Stop Using their Language
“One believes things because one has been conditioned to believe them."
One of the benefits of being a natural contrarian with heightened pattern recognition is my knee-jerk refusal to give into mutilations of language to cover up nefariousness. (That, good teeth, and a wicked sense of humor are my best traits really.) This has come in real handy in the Era of Trump. The constant barrage of attempted coined phrases thrown at us by The Machine is terrifyingly impressive. It’s genuinely hard to do anything than just buy into the language in order to continue a conversation.
I’m here with a plea, though. Don’t.
The problem with buying into the language is that it gives the project credibility and obfuscates responsibility. To wit:
One Big Beautiful Bill
Make America Great Again
Make America Healthy Again
Department of Government Efficiency
Perhaps the latest and most offensive of these turns of phrases is the recklessly conceived and constructed “Alligator Alcatraz.” Note: that will be the last time I use this phrase in my writing here. I find it not only offensive but completely unrepresentative of what is actually going on.
And that’s the problem isn’t it?
The tent prison camp in the Everglades isn’t Alcatraz at all. It’s much closer to Auschwitz. But we’re being given a name—a grand and mischievous misnomer—to cover up the worst of it. The expectation that we continue to use the name they give us goes without saying. In fact, the merchandise has already been printed.
But unlike the completely obtuse “Make America Great Again,” Alligator Auschwitz is a real place that can be identified with purposes that are quite clear and methods that are vile, inhumane, and torturous. People will be cooked alive in Florida heat in overcrowded tents in the middle of the swamp. If alligators can, indeed, access the building, inhabitants will be powerless to do anything to defend themselves.
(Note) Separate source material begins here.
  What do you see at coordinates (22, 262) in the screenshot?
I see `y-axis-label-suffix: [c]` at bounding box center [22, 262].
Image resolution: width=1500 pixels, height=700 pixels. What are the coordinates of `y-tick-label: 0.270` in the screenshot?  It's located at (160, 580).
Even if they cannot, insect-borne illness and water-borne illness will infect the population there. People will die.
And he wants to call it that because he recently watched Escape from Alcatraz and thought it was cool. (I prefer The Rock, frankly.)
And we should not call it that because it obfuscates the truth: it’s a death camp.
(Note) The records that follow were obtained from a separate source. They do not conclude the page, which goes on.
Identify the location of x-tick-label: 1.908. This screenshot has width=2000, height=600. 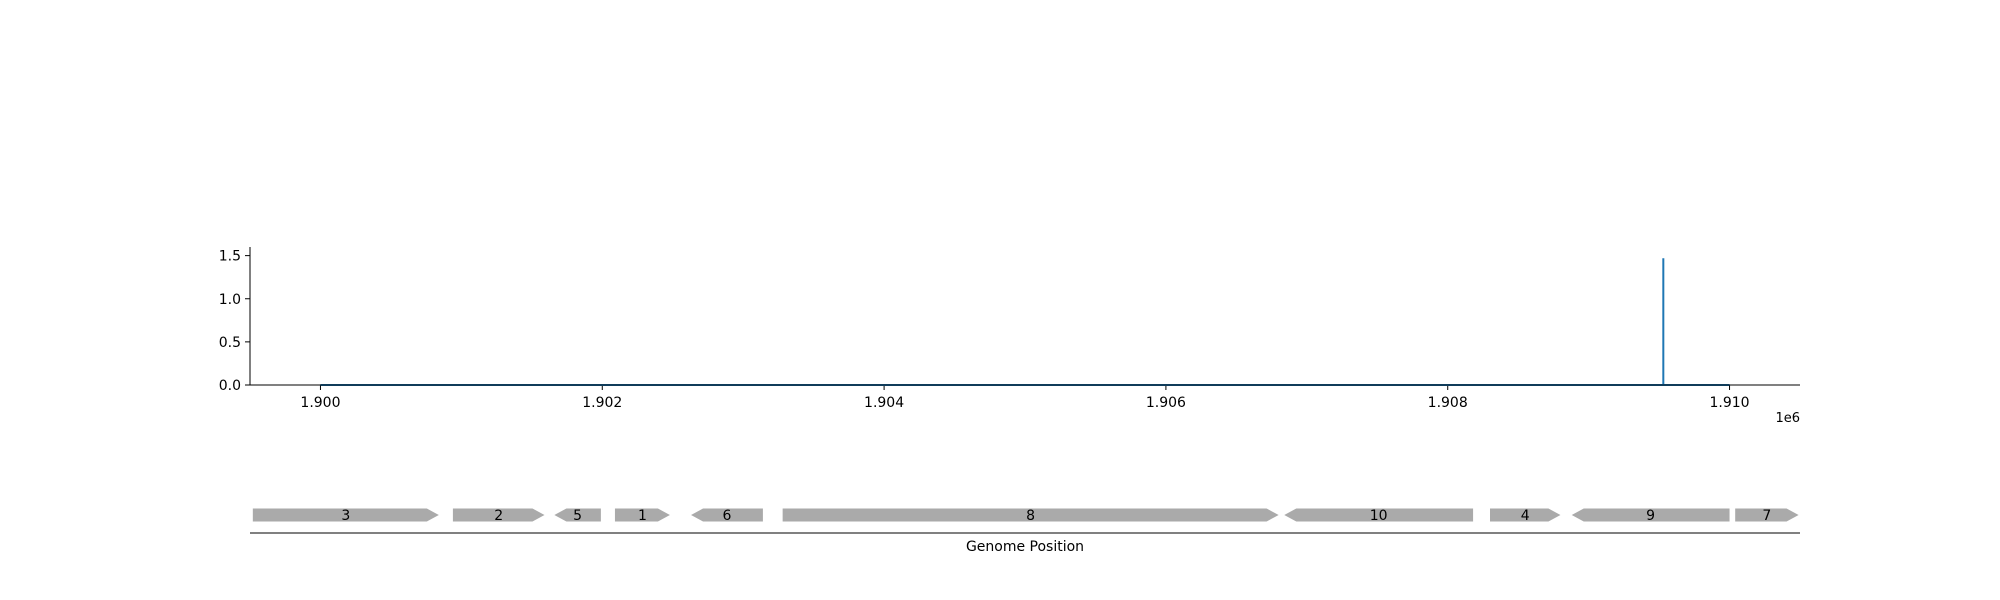
(1448, 403).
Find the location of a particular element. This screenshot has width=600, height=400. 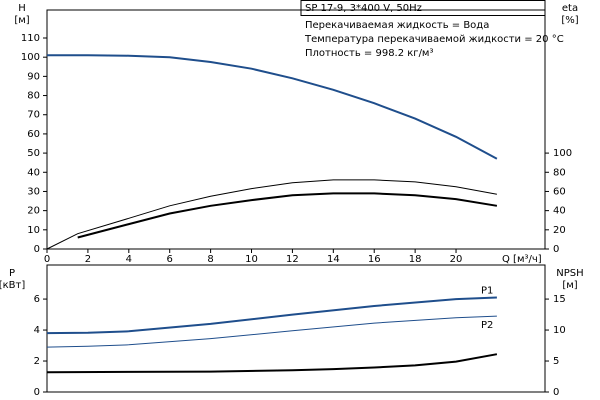

annotation: Плотность = 998.2 кг/м³ is located at coordinates (370, 54).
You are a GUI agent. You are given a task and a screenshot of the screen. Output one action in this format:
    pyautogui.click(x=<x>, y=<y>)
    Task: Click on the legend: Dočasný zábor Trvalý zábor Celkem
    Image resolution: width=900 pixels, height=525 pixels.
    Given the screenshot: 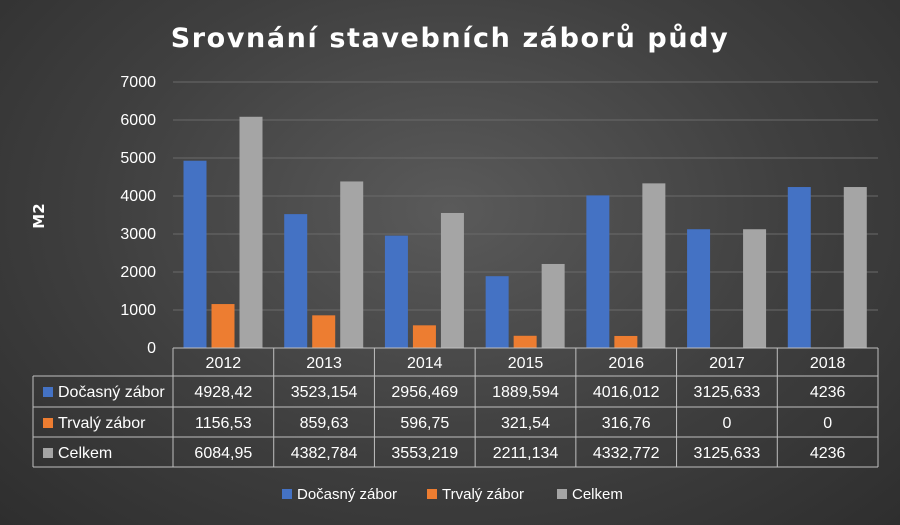 What is the action you would take?
    pyautogui.click(x=452, y=494)
    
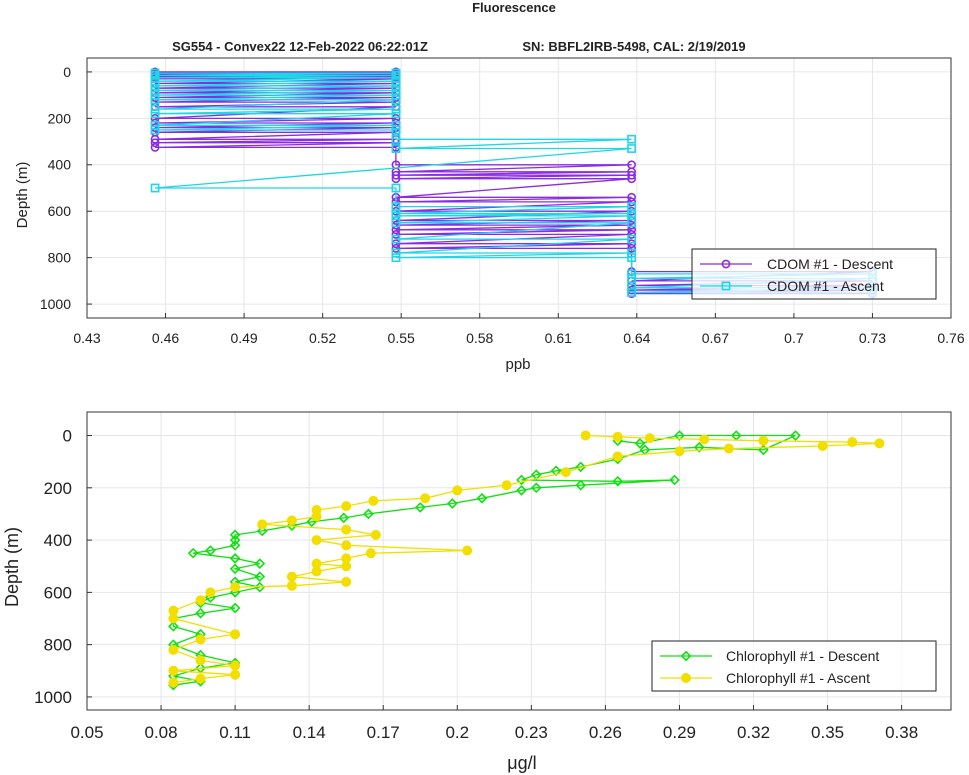  Describe the element at coordinates (68, 436) in the screenshot. I see `chlorophyll-y-tick-label: 0` at that location.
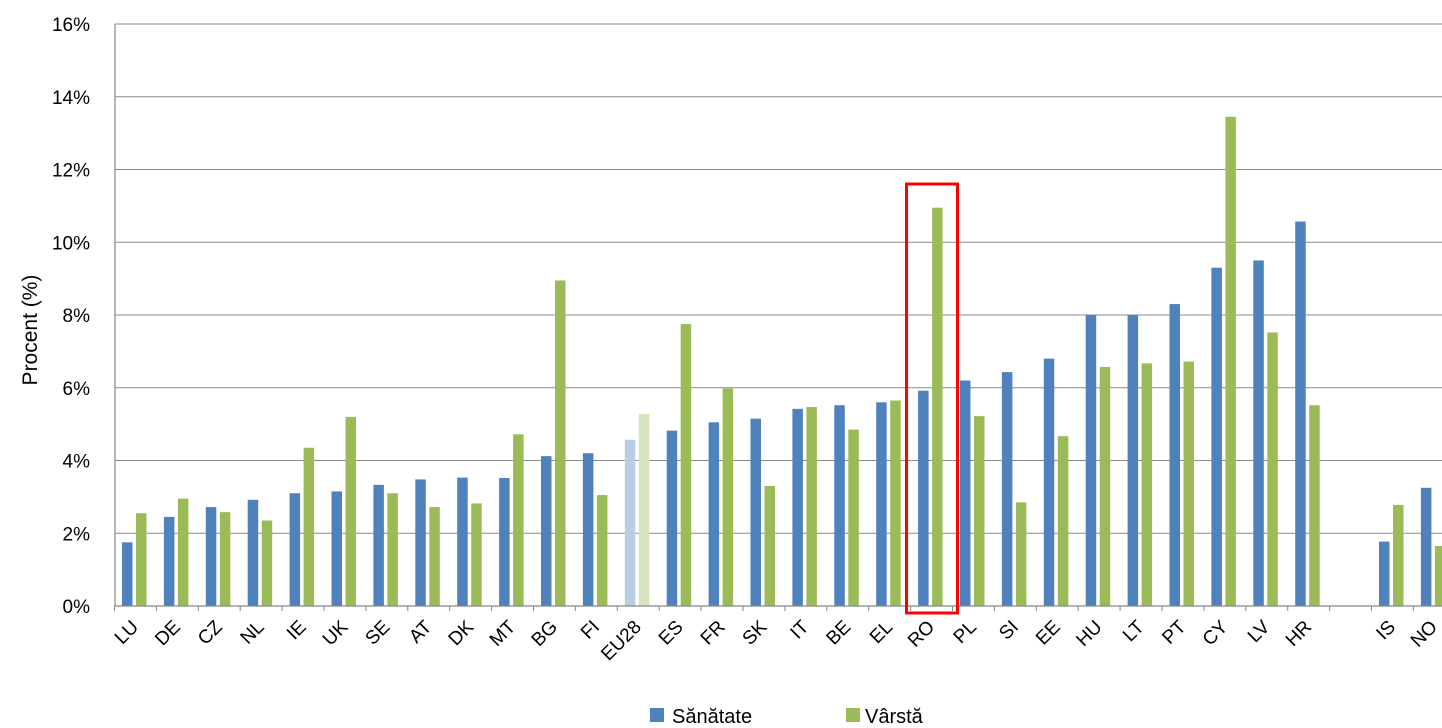 Image resolution: width=1442 pixels, height=728 pixels. I want to click on bar-de-varsta, so click(183, 552).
Every time the media and the public buy into one of these phrases of his, we are tacitly agreeing to the playing field he is setting. This is why he wins so many fights. This is how bullies win so many arguments. They control the rules and the language, thereby decimating the truth. Pretty soon we’re arguing not about the truth of their proposition but the degree to which they’re adhering to their own agenda. Just think about it, how many times have you heard reporters start a question with something like, “You said last week that your goals for MAHA were to get at chronic illness in the nation, do you think your latest moves are achieving that?” The argument has changed from whether MAHA or MAGA or One Big Bastard of a Bill (thanks, Kevin) is or was ever a sound proposition to whether he and his cronies achieved their own agenda. It’s much easier for them to not only win that game, but bend the rules and change the goal posts along the way.
In high school, I was assigned 1984 at the same time as I was assigned Brave New World. I always found Aldous Huxley’s interpretation of a dystopian future far more prophetic. While there are certainly Orwellian themes that we should learn from, his the differentiation in how each protagonist took on the mainstream viewpoint (lies) and challenged it seemed very different to me.
I always thought Huxley nailed it but couldn’t quite put my finger on why. I still grapple with this. But I think it has to do with the fact that we have more people that challenge the government’s attachment to these words than we have those who adhere to them.
For now.
They will keep pressing on, and on, and on. It is crucial that we keep pushing back. Using their language cedes the first move to the playground bully who is the best at what he does: manipulating a situation and causing chaos. The trouble is that in order to challenge him from reality, we need at least a shared version that represents the common good in a way that a majority of people can buy into. Given that everything being done seems to be already unpopular should be a solid start. There’s more that is needed to build coalitions. Relationships built on negative feelings of another party are never sustainable in the long run.
Until and beyond then, language matters. We shouldn’t be using our words loosely. Don’t start the argument by conceding the initial point. And don’t let the bully tell you that your lunch money is his.